A run of entries
• • • • •
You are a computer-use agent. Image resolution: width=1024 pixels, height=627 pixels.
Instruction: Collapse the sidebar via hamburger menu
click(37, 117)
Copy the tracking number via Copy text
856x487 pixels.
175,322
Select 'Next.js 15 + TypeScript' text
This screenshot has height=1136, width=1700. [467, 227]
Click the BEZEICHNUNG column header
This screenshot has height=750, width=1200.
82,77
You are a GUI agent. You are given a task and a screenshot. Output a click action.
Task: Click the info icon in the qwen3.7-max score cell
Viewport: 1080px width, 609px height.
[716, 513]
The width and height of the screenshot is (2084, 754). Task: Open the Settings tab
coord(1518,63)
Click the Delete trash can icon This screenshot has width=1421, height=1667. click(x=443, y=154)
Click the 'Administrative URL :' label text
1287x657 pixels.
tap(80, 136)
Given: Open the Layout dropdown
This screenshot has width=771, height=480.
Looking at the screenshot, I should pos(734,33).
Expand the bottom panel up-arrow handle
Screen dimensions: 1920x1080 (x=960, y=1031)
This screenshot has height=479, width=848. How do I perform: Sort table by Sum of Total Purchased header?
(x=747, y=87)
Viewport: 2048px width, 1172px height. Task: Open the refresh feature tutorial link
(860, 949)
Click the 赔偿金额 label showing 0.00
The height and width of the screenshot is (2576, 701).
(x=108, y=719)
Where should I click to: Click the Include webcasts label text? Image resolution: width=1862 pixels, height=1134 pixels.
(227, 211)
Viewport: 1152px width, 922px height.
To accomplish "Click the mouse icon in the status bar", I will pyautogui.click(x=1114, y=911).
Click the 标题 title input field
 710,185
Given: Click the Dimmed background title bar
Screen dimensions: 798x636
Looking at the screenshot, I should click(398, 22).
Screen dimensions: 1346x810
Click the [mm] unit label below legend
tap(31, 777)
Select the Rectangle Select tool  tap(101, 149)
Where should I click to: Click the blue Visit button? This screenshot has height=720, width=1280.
• • • • •
Copy out every one of the entries above word for word, without changing anything.

You are a computer-use agent. Image resolution: width=1024 pixels, height=627 pixels.
Instruction: Collapse the sidebar via hamburger menu
click(37, 117)
Copy the tracking number via Copy text
856x487 pixels.
175,322
Select 'Next.js 15 + TypeScript' text
This screenshot has height=1136, width=1700. [467, 227]
Click the BEZEICHNUNG column header
This screenshot has height=750, width=1200.
82,77
You are a GUI agent. You are given a task and a screenshot. Output a click action.
Task: Click the info icon in the qwen3.7-max score cell
Viewport: 1080px width, 609px height.
[716, 513]
The width and height of the screenshot is (2084, 754). Task: Open the Settings tab
coord(1518,63)
Click the Delete trash can icon This screenshot has width=1421, height=1667. click(x=443, y=154)
Click the 'Administrative URL :' label text
1287x657 pixels.
tap(80, 136)
Given: Open the Layout dropdown
This screenshot has width=771, height=480.
Looking at the screenshot, I should pos(734,33).
Expand the bottom panel up-arrow handle
Screen dimensions: 1920x1080 (x=960, y=1031)
This screenshot has height=479, width=848. How do I perform: Sort table by Sum of Total Purchased header?
(x=747, y=87)
Viewport: 2048px width, 1172px height. Task: Open the refresh feature tutorial link
(860, 949)
Click the 赔偿金额 label showing 0.00
The height and width of the screenshot is (2576, 701).
(x=108, y=719)
Where should I click to: Click the Include webcasts label text? Image resolution: width=1862 pixels, height=1134 pixels.
(227, 211)
Viewport: 1152px width, 922px height.
To accomplish "Click the mouse icon in the status bar", I will pyautogui.click(x=1114, y=911).
Click the 标题 title input field
 710,185
Given: Click the Dimmed background title bar
Screen dimensions: 798x636
Looking at the screenshot, I should click(398, 22).
Screen dimensions: 1346x810
Click the [mm] unit label below legend
tap(31, 777)
Select the Rectangle Select tool  tap(101, 149)
Where should I click to: Click the blue Visit button? This screenshot has height=720, width=1280.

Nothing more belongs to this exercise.